Maturity onset diabetes of the young (MODY), a primary pancreatic beta-cell defect, is the most common type of monogenic diabetes, accounting for up to 5% of young adults diagnosed with diabetes (Owen. 2013. PubMed ID: 23760703; McDonald and Ellard. 2013. PubMed ID: 23878349). MODY typically presents in lean young adults before 25 years with an autosomal dominant family history. MODY patients have continued production of endogenous insulin, absence of beta-cell autoimmunity and absence of signs of insulin resistance. As this non-insulin dependent type of diabetes is frequently misdiagnosed as Type 1 or Type 2 diabetes, a timely and accurate molecular diagnosis of MODY is essential to treatment decisions, prognosis, family screening and obstetric management of gestational diabetes (Ellard et al. 2008. PubMed ID: 18297260). MODY has been conventionally classified into 14 types in terms of causative genes. The APPL1 gene was reported to cause familial diabetes mellitus due to heterozygous loss-of-function variants (Prudente. 2015. PubMed ID: 26073777).

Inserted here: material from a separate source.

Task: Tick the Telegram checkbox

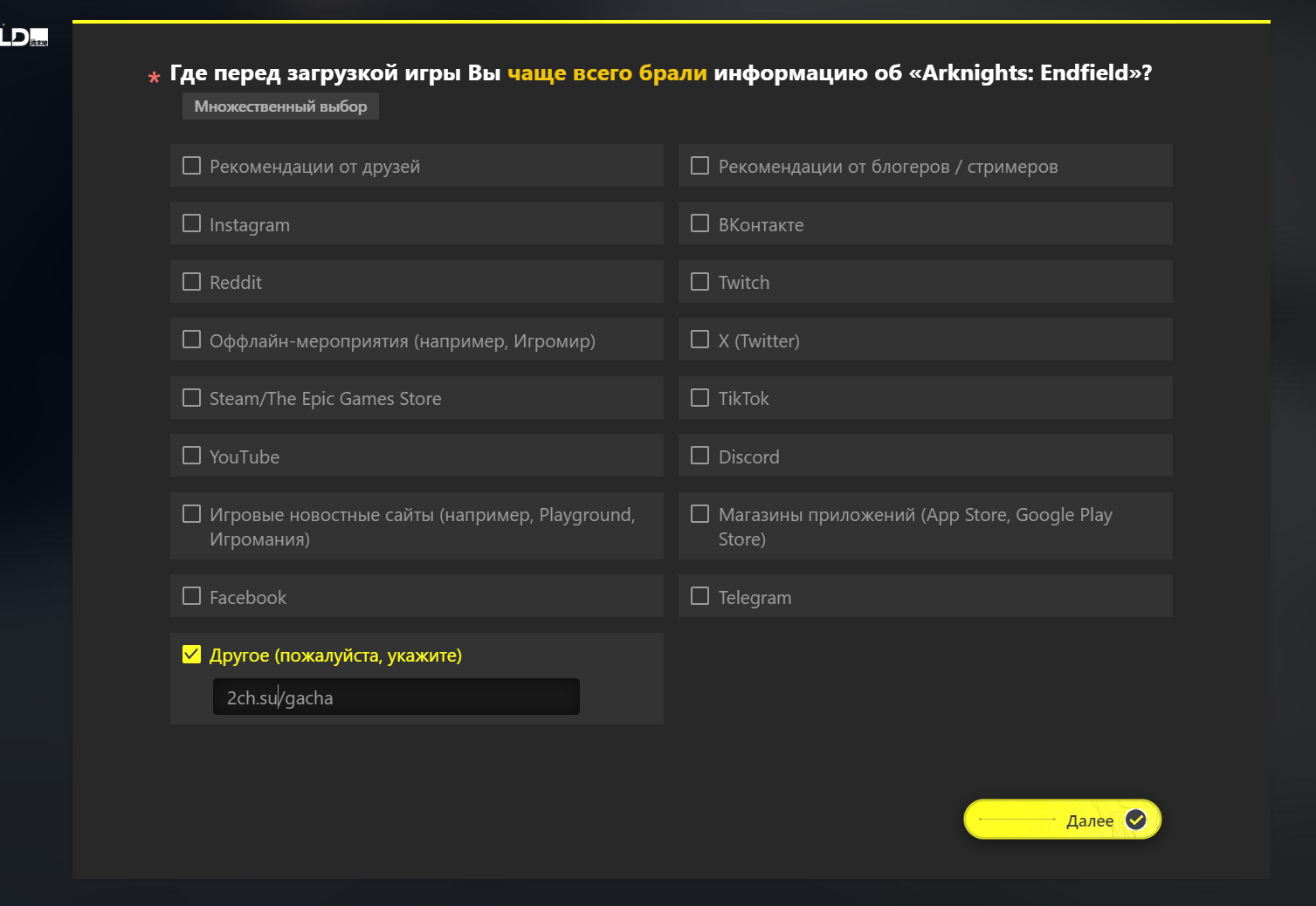Action: point(699,596)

MODY is inherited in an autosomal dominant manner. Proteins encoded by MODY-associated genes include nuclear transcription factors controlling pancreatic development (HNF1A, HNF4A, HNF1B, PDX1, KLF11, PAX4 and NEUROD1), glucokinase (a glucose sensor in pancreatic beta-cells) (GCK), insulin (INS), kinase stimulating insulin synthesis and secretion (BLK), the enzyme carboxyl ester lipase (CEL), the ATP-sensitive potassium (KATP) channels (ABCC8 and KCNJ11) and glucose metabolism (APPL1).

The APPL1 gene (22 coding exons) encodes the Adaptor Protein, Phosphotyrosine Interaction, PH domain, and leucine zipper containing 1, which plays a key regulatory role in glucose metabolism. To date, only two loss-of-function variants (a missense and a nonsense variant) in APPL1 have been reported to cause familial diabetes mellitus (Prudente. 2015. PubMed ID: 26073777). Large deletions and duplications have not been reported (Human Gene Mutation Database).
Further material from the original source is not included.